NAIROBI, Sept 25 — G20 nations are collectively not on track to meet their Paris Agreement commitments, but they have huge opportunities to undertake rapid and deep cuts to greenhouse gas emissions, a press release issued by the United Nations Environment Programme, citing new UN research findings, said earlier this week.

An advance chapter of the 2019 Emissions Gap Report, which was released ahead of the UN Secretary-General’s Climate Action Summit on Monday, said that G20 members, which account for around 80 per cent of global greenhouse gas emissions, are not yet taking on transformative climate commitments at the necessary breadth and scale.

The G20 is an international forum for the governments and central bank governors from the European Union and 19 countries including Argentina, Australia, China, India, Indonesia, Japan, Russia, Saudi Arabia, the US and South Africa.

The 2018 Emissions Gap Report showed that around half of the G20 nations’ GHG emissions trajectories fall short of achieving their Nationally Determined Contributions (NDC) under the Paris Agreement. Taken as a whole, the current NDCs are nowhere near enough to meet the 1.5°C or below 2°C temperature goals of the Paris Agreement. This means that the world is still on the path to a catastrophic temperature rise of well over 3°C this century.

However, the advance chapter points to key areas where G20 nations can rapidly step up action when they submit their next round of NDCs in 2020.

“We can only avoid planet-altering climate change with the full commitment of G20 nations to a zero-carbon future. So far, they haven’t done enough” said UNEP Executive Director Inger Andersen. “But the good news is that every G20 nation has an array of nationally appropriate actions available to them to slash their emissions. Combined with strong political and societal support for climate action, there has never been a better opportunity for policymakers to take these actions.”

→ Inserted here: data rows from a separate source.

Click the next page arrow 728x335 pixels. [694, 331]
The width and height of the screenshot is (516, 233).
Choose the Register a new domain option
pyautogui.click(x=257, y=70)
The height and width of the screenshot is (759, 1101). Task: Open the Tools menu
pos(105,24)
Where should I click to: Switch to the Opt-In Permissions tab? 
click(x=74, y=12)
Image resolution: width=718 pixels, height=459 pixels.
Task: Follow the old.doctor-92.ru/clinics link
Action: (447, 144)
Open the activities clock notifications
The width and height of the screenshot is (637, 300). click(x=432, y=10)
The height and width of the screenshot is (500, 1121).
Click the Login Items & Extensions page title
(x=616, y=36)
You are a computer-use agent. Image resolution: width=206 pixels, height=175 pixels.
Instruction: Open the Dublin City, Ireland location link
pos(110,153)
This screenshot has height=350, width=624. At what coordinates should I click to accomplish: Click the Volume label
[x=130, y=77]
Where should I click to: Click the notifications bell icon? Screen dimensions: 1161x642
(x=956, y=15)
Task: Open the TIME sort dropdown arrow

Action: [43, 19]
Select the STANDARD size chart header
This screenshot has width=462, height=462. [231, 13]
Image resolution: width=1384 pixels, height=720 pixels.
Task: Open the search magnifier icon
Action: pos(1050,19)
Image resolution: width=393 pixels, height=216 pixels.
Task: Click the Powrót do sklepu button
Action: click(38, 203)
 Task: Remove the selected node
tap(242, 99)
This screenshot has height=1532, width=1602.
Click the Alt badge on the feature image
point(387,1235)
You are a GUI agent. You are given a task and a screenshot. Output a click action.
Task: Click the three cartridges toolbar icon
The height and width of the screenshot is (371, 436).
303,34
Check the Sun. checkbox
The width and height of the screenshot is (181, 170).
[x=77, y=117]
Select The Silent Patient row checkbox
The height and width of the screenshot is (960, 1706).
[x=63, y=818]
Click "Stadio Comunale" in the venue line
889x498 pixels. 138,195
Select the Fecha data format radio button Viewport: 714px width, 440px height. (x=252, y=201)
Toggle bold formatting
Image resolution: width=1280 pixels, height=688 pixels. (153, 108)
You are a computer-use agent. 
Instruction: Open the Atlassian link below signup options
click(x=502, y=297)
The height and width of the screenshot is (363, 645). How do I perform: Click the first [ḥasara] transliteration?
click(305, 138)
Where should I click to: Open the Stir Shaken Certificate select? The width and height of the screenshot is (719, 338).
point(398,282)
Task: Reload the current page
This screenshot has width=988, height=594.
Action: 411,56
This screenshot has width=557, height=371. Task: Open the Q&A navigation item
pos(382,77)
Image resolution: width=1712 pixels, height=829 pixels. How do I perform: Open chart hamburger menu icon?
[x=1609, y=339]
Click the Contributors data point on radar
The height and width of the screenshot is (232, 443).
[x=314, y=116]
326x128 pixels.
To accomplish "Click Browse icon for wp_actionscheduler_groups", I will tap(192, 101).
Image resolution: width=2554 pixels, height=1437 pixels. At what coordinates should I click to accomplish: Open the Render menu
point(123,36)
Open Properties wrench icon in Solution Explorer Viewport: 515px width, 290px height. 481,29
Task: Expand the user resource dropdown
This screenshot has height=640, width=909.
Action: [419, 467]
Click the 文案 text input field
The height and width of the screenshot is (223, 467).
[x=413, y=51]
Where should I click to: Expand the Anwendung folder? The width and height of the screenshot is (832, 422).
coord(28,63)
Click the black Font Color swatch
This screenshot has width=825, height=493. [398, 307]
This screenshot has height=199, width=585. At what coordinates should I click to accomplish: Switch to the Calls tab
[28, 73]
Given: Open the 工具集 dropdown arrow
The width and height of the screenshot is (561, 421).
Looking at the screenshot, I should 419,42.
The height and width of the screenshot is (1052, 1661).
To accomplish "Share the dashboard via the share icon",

The full Emissions Gap Report, due for release in late November, will contain a detailed G20 update. The 2018 report said that the G20 would need to cut an extra 2.5 gigatonnes of carbon dioxide equivalent per year by 2030 to meet their unconditional NDCs. For conditional NDCs, the number is 3.5 gigatonnes.

According to the report, nations must at least triple the level of ambition of their current NDCs to have a chance of keeping global temperature rise under 2°C. To keep global temperatures to 1.5°C, they must increase their ambitions fivefold.

The advance chapter looks at what is causing this shortfall, finding that there are serious action gaps in all areas with high potential for emissions reductions:

  • Too few countries have committed to net-zero greenhouse gas emission targets;
  • Economy-wide climate action remains limited in areas such as ending fossil fuel subsidies, introducing ambitious and comprehensive carbon pricing, and making finance flows consistent with the Paris Agreement;
  • Country commitments to fully decarbonize electricity supplies cover less than 1 per cent of global CO2 emissions from electricity generation;
  • Countries and states are not setting ambitious targets for industry;
  • Commitments to zero net deforestation targets are not being backed with action on the ground.

The 2019 advance chapter states that G20 nations can fill these gaps and reach the ambition levels required by taking advantage of technological and economic developments to decarbonize their economies, maximizing the synergies between climate action and development objectives, and building on a surge of climate action commitments by non-state actors, such as cities and businesses.

For example, renewable energy is the cheapest source of new power generation in most of the world. The costs of installing onshore wind and solar photovoltaic in 2019 are 8 per cent and 13 per cent lower than the International Renewable Energy Agency predicted a year ago. Combined with the falling costs of battery storage, this opens immense possibilities for utility-scale solar power.